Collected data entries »
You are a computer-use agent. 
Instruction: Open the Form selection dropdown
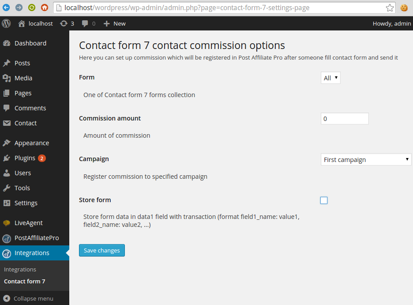(330, 78)
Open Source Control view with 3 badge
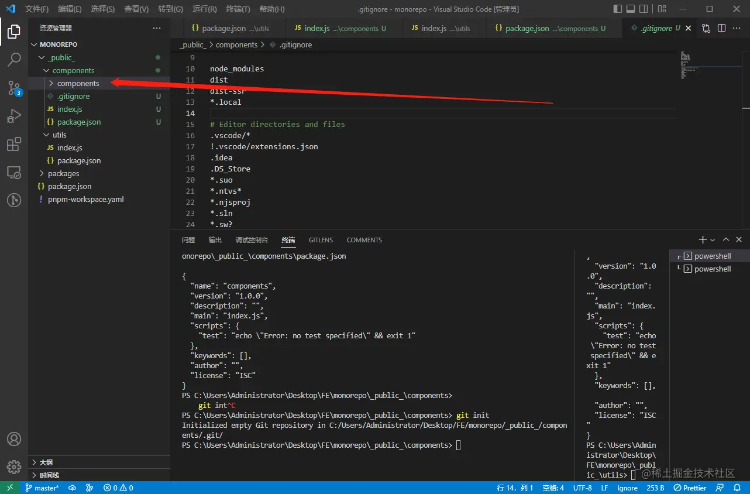750x494 pixels. (14, 88)
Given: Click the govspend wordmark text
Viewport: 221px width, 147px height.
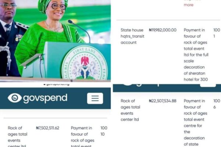Looking at the screenshot, I should tap(45, 98).
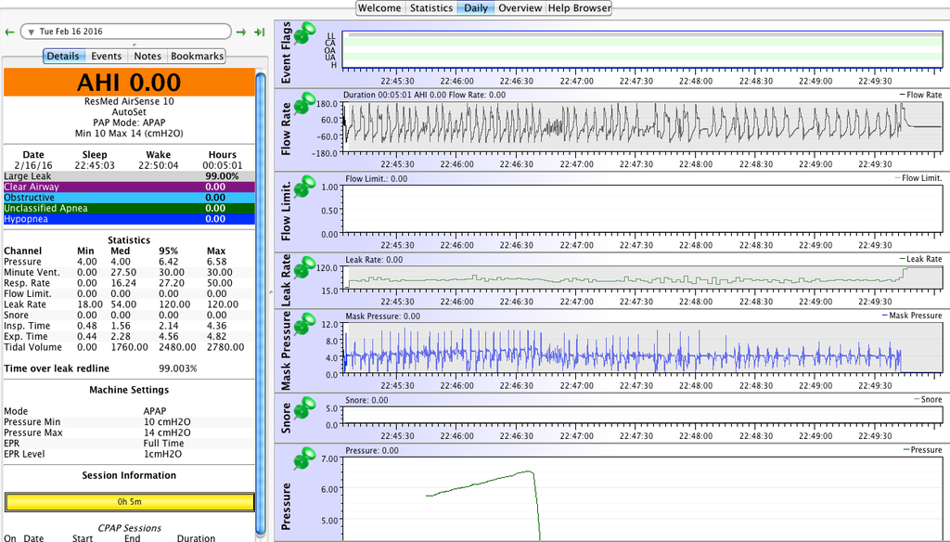Go to next day with right arrow
The width and height of the screenshot is (950, 542).
[241, 32]
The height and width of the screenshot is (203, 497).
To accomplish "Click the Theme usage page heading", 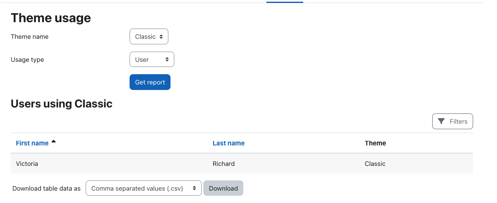I will [x=51, y=18].
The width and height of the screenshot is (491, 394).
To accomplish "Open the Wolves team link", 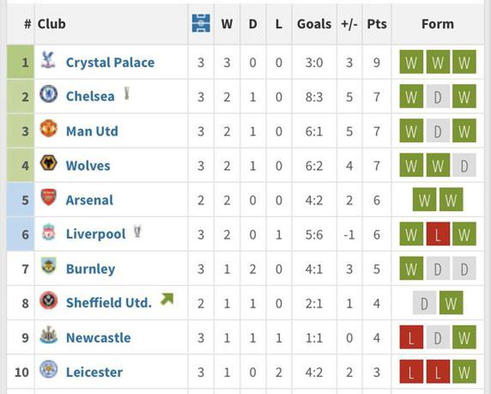I will pos(88,166).
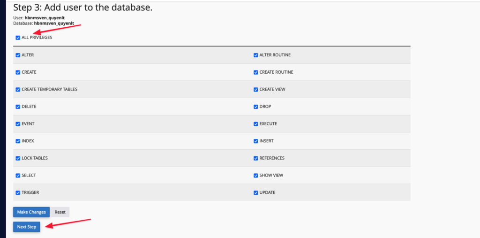Disable the EXECUTE privilege
The height and width of the screenshot is (238, 480).
tap(255, 124)
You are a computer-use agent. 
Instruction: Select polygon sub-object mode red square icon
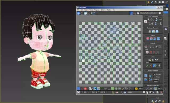86,89
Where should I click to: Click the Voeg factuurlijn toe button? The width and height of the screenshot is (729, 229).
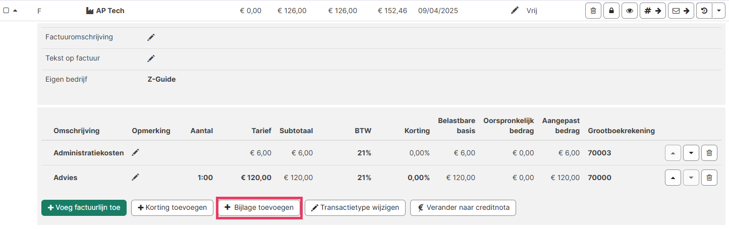84,208
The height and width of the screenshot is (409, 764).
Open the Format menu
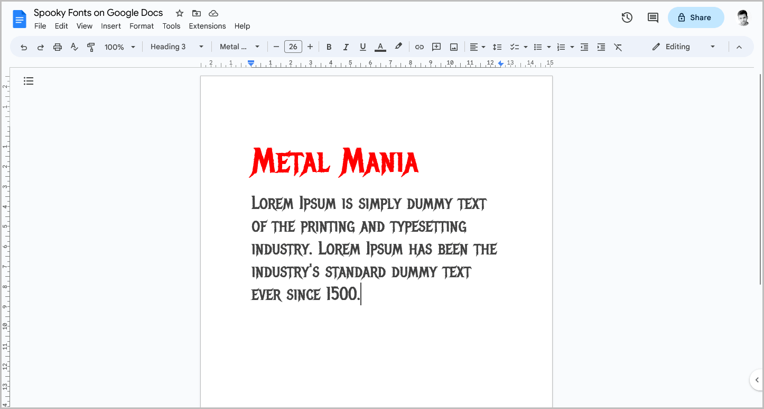142,25
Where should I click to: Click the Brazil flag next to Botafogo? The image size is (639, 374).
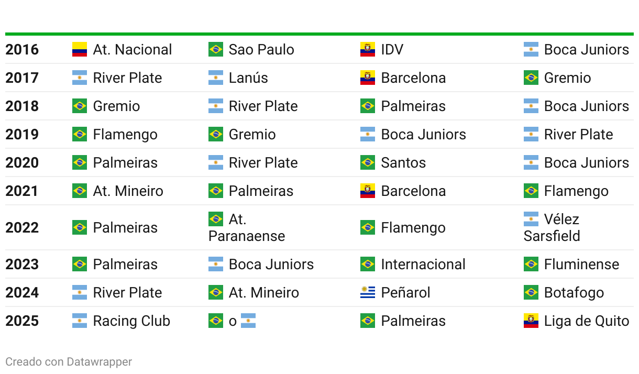coord(531,292)
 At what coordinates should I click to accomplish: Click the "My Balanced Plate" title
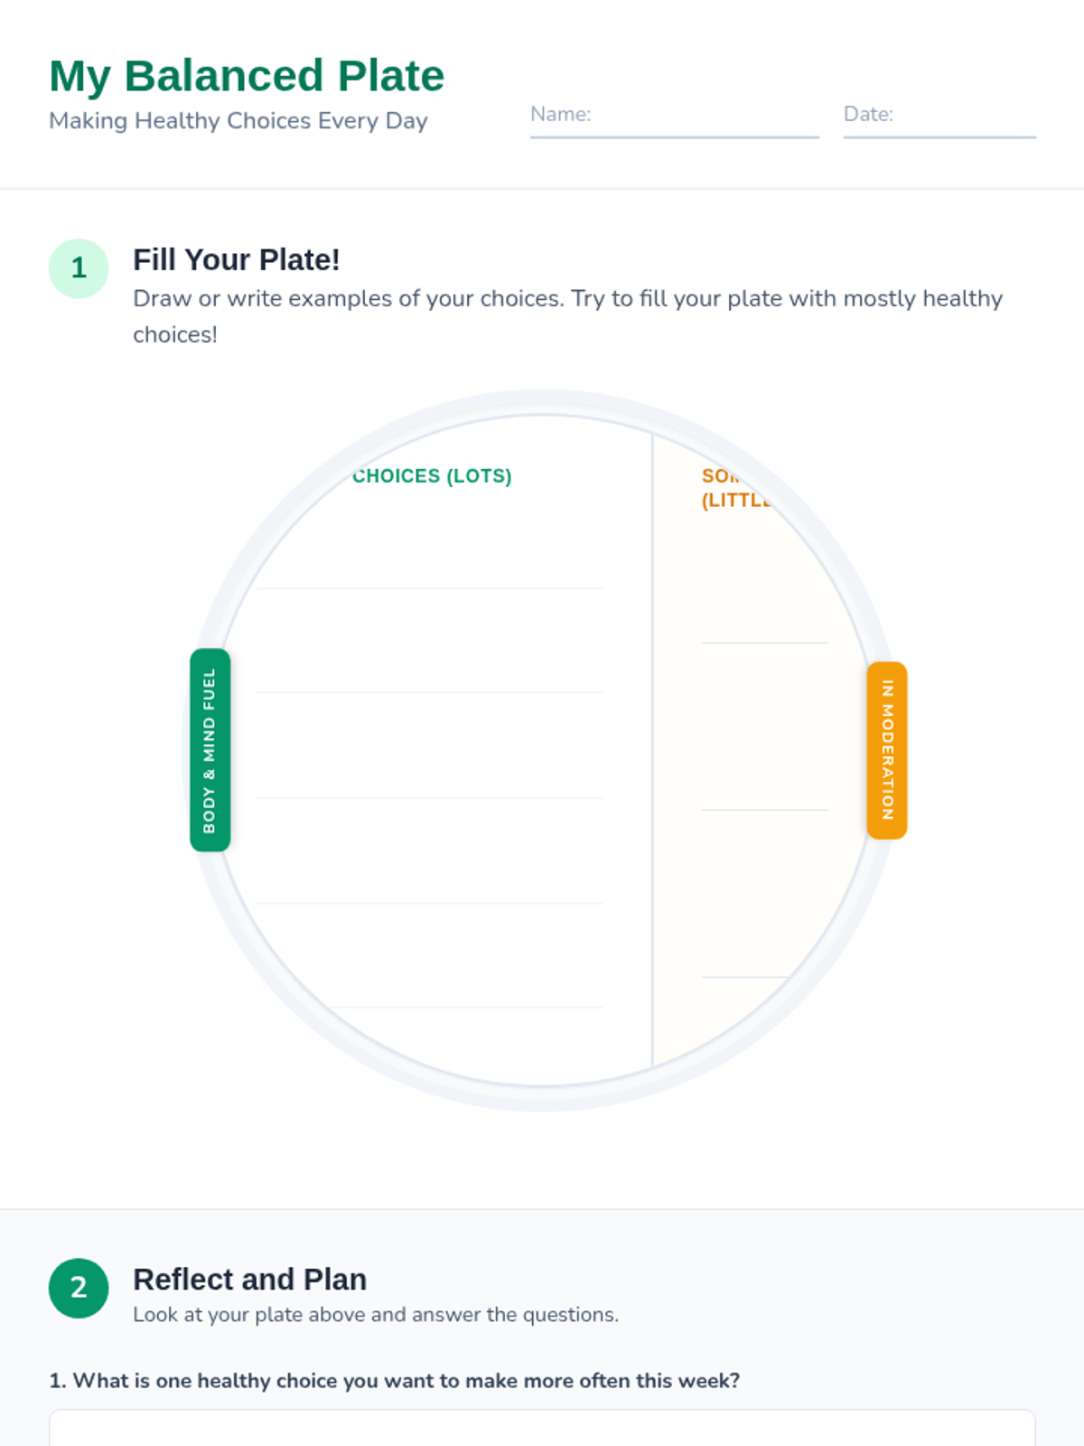(247, 76)

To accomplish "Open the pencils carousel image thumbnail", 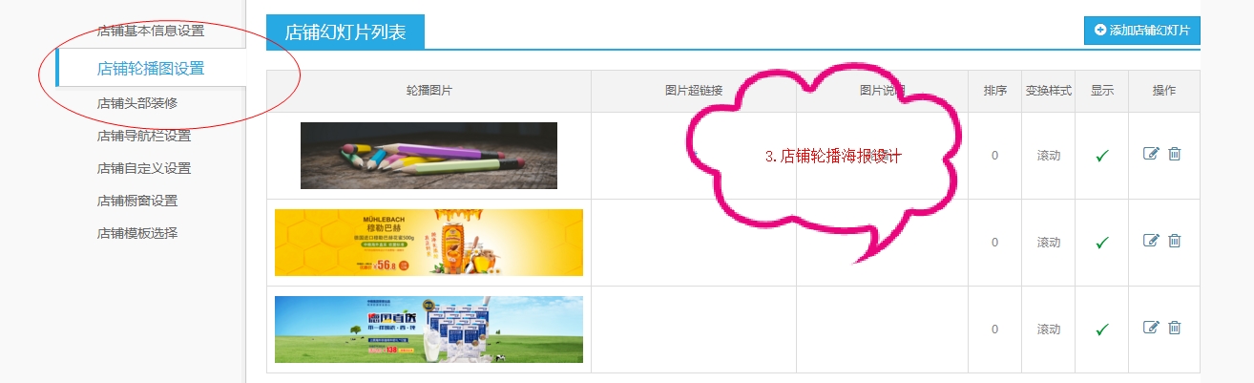I will point(428,156).
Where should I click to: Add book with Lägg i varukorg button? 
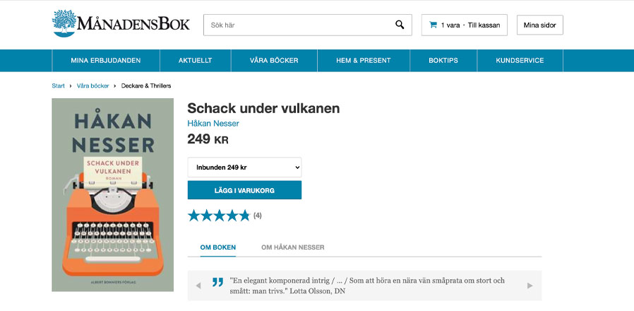click(x=244, y=190)
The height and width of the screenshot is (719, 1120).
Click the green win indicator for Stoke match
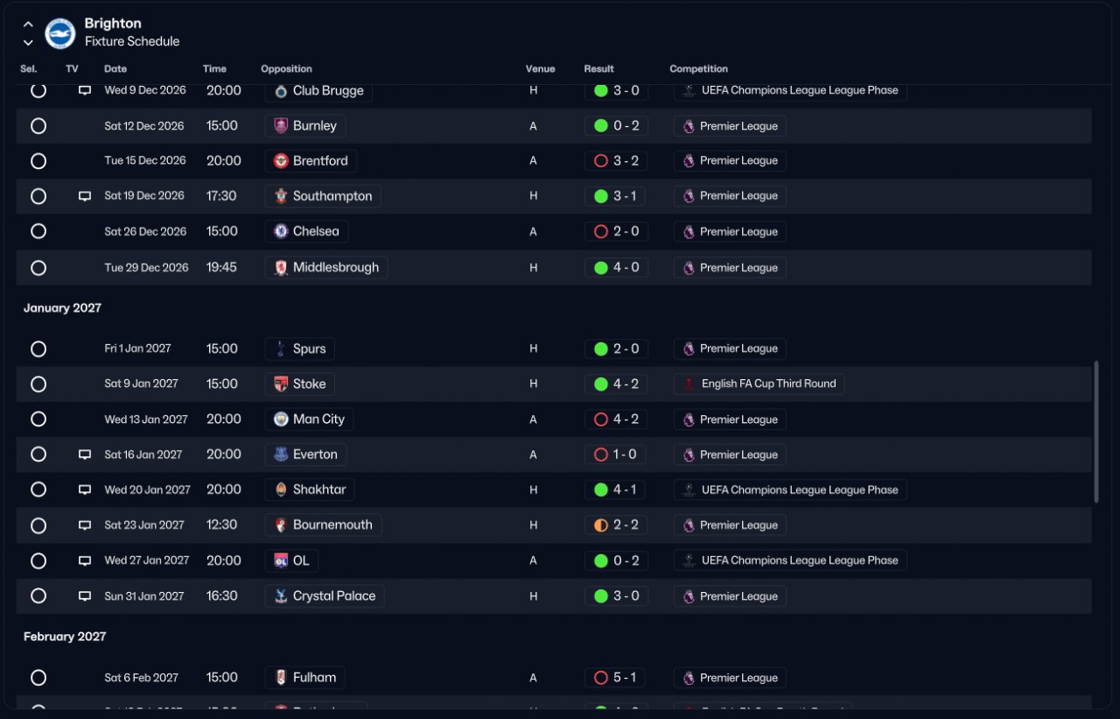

THE PROBLEM »
An exact copy is required of the lines from the start of the records above through the line with "Given: Click the govspend wordmark text", and only those, without any pictures.

REPLY »
You are a computer-use agent. 
Instruction: Open the Form selection dropdown
(330, 78)
Open Source Control view with 3 badge
750x494 pixels. (14, 88)
Given: Click the govspend wordmark text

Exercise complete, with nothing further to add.